Résultat ? "Les parents nous le disent, le personnel est avenant, souriant, accueillant, disponible… On a beaucoup de retours très positifs des familles qui nous disent qu’elles sont en confiance avec nous."
Baser la formation sur les neurosciences ?
Elisabeth Laithier, est en visite dans de nombreuses structures partout en France, comme en Côte-d'Or le 12 avril, elle discerne des axes d'amélioration. "Je pense que ce qui est à revoir, c’est la formation des professionnels de la petite enfance. Les formations initiales et continues doivent davantage prendre en compte toutes les découvertes qu’on a aujourd’hui grâce aux neurosciences sur le développement cérébral d’un tout-petit. Il entend, il ressent, ce n’est pas une chose, ce n’est pas un bout de tissu."
Théo Darrieusec rejoint la présidente du comité de filière sur le point de la formation. "Tous les professionnels de santé qui souhaitent faire une formation dans l’année, on s’engage à ce qu’elles puissent la suivre. Tous les mois, les professionnels vont en formation." Légalement, la crèche ne pourrait avoir que 40% du personnel diplômé dans l’établissement, "nous on a bien plus que ça", s'enorgueillit le directeur adjoint.

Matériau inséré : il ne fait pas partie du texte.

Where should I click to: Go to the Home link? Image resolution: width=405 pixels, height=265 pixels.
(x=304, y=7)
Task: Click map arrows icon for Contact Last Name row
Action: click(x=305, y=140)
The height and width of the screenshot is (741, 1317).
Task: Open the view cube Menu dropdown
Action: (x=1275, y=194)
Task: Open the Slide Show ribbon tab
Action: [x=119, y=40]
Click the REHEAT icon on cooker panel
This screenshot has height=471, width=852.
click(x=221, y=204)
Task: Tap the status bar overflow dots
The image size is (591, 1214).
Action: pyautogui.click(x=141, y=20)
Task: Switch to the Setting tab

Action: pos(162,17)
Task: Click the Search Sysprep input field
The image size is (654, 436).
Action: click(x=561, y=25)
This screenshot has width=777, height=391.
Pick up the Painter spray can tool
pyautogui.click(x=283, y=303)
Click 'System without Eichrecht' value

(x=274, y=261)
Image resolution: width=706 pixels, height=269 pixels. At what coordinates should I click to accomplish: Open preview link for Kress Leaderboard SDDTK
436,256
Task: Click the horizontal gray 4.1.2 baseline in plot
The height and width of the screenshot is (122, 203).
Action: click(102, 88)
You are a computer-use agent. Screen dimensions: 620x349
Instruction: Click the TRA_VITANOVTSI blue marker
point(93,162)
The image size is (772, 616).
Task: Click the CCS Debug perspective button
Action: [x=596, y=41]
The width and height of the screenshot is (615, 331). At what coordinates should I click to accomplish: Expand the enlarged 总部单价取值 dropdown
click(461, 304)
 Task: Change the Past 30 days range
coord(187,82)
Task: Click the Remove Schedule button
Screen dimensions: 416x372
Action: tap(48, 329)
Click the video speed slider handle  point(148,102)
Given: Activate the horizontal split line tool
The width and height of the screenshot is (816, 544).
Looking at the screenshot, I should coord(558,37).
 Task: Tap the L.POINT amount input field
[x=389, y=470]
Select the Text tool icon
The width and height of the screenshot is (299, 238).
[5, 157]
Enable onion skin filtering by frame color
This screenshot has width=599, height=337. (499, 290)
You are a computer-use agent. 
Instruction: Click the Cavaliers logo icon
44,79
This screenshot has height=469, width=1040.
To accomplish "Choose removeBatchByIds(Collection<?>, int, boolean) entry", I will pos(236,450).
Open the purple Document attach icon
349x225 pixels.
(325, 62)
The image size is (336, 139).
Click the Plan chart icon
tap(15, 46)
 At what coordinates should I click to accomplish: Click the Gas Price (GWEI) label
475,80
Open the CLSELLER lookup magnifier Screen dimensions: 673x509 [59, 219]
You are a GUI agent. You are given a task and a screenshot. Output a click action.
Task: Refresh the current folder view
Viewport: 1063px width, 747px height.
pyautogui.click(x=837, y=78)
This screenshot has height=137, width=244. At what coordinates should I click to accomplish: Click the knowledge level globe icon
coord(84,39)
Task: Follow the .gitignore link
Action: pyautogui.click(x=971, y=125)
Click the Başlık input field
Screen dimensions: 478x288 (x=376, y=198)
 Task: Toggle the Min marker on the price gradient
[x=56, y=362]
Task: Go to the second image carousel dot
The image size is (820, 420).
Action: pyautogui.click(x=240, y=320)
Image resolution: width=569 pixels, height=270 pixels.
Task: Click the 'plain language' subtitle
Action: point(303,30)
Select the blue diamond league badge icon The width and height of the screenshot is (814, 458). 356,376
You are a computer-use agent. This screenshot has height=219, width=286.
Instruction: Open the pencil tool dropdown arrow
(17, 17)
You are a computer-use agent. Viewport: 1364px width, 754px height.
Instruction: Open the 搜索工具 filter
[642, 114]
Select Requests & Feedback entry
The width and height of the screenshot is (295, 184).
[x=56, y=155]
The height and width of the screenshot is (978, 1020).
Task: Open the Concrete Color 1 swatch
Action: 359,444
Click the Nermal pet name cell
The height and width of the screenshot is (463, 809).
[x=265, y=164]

Même principe pour les effectifs, "la P'tite fac" voit plus grand : "deux professionnels pour dix enfants, ce n’est pas des conditions convenables qui peuvent répondre aux besoins des enfants, donc nous on est au-dessus pour douze bébés, on a quatre professionnels encadrants."
120 000 assistantes maternelles demandées à l'accueil
Les métiers de la petite enfance n'attirent plus. Aujourd’hui en France, rien que dans l’accueil collectif, le secteur réclame 10 000 professionnels auprès des enfants. "Et les assistantes maternelles qui sont aujourd’hui approximativement 240 000, en 2027-2030, donc demain, la moitié sera partie en retraite. Il faudrait 120 000, pour arriver seulement à l’équivalent d’aujourd’hui", assure Elisabeth Laithier.
Face à ce constat, la présidente du comité de la filière petite enfance voit deux grands axes à faire évoluer. "Une revalorisation salariale car ce sont des métiers compliqués, fatigants, difficiles avec de lourdes responsabilités et qui ne sont pas payés à hauteur de ce qu’ils devraient l’être. La seconde c’est une revalorisation de l’image de ces métiers. On reste encore trop sur l’image des années 50 : c’est une nounou, c’est une tata, on change les enfants… ce n’est pas du tout ça. Bien sûr il y a ces gestes du quotidien, mais ce sont des métiers de l’éveil."
L'IGAS de son côté préconise 38 recommandations pour améliorer la qualité de l'accueil.
Mais elle n'oublie pas "la multitude de professionnels et de structures qui ont des projets pédagogiques de qualité. Des vrais professionnels qui s’occupent des enfants et de leur éveil."